Task prompt → Copy the records below verbatim, from the line with "Task: Expand the 03 Maurerarbeiten tree node" up to and including the line with "Action: tap(1679, 40)".

Given information →
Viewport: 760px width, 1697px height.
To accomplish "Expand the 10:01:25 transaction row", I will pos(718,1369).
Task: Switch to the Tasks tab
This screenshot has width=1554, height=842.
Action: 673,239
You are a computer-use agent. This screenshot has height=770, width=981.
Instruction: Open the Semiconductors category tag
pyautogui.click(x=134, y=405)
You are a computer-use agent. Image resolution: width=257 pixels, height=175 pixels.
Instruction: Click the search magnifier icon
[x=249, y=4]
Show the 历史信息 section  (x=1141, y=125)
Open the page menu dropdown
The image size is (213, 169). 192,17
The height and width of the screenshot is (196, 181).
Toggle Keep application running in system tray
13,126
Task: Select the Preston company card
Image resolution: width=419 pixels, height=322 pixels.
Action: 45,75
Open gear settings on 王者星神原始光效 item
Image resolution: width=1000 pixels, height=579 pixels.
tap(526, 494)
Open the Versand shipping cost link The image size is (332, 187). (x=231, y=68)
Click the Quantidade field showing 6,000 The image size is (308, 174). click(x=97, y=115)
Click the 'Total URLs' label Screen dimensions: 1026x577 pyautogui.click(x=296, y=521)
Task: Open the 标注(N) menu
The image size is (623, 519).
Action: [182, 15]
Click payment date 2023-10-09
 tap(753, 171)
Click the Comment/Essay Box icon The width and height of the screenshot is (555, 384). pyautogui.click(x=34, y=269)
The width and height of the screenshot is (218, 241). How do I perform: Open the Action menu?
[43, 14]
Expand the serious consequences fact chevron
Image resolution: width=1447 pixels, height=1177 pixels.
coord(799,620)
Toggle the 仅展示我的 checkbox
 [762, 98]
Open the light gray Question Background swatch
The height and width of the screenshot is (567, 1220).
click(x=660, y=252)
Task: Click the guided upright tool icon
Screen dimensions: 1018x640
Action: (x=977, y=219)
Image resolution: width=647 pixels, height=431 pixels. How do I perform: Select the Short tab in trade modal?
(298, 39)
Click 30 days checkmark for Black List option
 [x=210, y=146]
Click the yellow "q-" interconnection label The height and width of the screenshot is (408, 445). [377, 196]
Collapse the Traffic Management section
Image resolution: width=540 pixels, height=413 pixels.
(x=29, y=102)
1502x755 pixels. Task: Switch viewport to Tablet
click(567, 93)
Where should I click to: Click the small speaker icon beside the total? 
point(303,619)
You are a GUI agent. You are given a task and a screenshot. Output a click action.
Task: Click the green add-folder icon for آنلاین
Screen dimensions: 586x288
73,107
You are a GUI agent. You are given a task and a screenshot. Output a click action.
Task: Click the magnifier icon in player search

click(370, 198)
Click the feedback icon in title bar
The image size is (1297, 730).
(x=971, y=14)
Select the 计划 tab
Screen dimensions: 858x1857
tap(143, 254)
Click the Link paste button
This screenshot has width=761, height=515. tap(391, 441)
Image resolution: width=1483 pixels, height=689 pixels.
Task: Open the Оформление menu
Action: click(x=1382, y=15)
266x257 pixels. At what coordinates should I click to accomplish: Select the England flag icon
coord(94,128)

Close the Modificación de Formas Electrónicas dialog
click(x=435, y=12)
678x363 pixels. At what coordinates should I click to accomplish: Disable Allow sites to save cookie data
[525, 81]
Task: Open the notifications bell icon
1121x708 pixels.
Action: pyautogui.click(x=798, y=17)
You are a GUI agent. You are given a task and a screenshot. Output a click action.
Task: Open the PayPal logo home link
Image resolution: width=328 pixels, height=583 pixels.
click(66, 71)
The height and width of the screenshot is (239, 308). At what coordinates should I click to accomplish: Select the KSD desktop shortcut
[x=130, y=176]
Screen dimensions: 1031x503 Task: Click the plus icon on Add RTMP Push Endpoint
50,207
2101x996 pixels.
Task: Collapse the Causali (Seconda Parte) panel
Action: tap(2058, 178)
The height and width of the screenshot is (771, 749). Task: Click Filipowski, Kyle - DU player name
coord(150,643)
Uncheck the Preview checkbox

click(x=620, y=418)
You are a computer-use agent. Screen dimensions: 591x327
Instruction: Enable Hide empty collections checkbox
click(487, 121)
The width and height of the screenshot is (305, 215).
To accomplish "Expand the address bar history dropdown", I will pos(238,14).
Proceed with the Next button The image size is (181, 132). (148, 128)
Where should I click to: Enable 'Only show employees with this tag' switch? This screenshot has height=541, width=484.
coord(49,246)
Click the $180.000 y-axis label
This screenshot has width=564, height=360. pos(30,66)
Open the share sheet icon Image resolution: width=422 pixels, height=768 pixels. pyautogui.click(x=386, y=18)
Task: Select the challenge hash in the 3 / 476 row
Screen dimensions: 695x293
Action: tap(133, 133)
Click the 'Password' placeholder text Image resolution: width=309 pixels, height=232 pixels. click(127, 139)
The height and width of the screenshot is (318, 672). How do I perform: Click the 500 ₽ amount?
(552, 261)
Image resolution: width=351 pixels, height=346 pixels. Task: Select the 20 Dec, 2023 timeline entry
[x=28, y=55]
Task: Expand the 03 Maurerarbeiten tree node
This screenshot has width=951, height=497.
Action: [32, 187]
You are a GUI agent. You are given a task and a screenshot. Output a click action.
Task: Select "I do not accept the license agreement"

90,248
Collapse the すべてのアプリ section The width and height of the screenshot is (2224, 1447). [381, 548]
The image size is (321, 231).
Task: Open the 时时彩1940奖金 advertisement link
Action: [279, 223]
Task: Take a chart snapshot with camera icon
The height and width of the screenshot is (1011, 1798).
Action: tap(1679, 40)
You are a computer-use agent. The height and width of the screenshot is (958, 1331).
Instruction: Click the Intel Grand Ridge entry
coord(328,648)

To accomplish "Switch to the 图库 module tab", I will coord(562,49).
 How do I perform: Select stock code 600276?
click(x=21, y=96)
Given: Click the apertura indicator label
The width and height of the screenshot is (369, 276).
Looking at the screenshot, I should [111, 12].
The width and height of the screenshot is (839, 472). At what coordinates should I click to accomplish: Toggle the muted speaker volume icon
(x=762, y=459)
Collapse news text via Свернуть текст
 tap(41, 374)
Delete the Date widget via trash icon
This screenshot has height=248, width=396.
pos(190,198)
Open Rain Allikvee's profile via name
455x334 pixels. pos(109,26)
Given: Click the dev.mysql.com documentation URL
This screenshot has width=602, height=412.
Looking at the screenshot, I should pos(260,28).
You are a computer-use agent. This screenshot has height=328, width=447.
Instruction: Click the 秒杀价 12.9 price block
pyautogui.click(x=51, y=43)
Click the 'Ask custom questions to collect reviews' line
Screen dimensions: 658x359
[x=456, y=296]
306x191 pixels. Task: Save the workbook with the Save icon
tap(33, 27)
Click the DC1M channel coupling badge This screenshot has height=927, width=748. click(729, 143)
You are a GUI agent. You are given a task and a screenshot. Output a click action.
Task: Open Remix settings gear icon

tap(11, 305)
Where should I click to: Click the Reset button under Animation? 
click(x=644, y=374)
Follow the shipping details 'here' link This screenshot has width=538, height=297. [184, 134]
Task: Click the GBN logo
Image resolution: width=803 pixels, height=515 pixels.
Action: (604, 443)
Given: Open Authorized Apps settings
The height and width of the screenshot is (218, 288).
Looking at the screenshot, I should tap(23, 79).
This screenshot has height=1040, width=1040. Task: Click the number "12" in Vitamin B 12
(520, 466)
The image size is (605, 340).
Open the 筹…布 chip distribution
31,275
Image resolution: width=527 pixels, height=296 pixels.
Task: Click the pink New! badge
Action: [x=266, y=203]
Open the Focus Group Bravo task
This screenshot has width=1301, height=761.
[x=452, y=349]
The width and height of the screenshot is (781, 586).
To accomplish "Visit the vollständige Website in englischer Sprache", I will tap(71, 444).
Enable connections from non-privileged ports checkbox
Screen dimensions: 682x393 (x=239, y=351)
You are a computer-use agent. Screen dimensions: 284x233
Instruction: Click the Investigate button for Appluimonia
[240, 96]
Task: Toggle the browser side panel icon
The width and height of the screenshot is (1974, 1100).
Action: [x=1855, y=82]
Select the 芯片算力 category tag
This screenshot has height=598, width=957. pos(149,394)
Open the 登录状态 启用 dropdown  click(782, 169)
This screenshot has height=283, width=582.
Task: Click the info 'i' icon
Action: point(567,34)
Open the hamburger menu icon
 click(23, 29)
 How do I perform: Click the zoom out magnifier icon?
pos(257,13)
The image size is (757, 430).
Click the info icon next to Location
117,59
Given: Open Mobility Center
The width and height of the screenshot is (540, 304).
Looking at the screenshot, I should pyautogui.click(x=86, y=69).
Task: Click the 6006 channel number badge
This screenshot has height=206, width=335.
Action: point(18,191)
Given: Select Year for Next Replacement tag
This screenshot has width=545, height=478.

Task response →
Task: Expand the 03 Maurerarbeiten tree node
This screenshot has width=951, height=497.
Action: [32, 187]
You are a GUI agent. You are given a task and a screenshot. Output a click action.
Task: Select "I do not accept the license agreement"

90,248
Collapse the すべてのアプリ section The width and height of the screenshot is (2224, 1447). [381, 548]
The image size is (321, 231).
Task: Open the 时时彩1940奖金 advertisement link
Action: [279, 223]
Task: Take a chart snapshot with camera icon
The height and width of the screenshot is (1011, 1798).
Action: tap(1679, 40)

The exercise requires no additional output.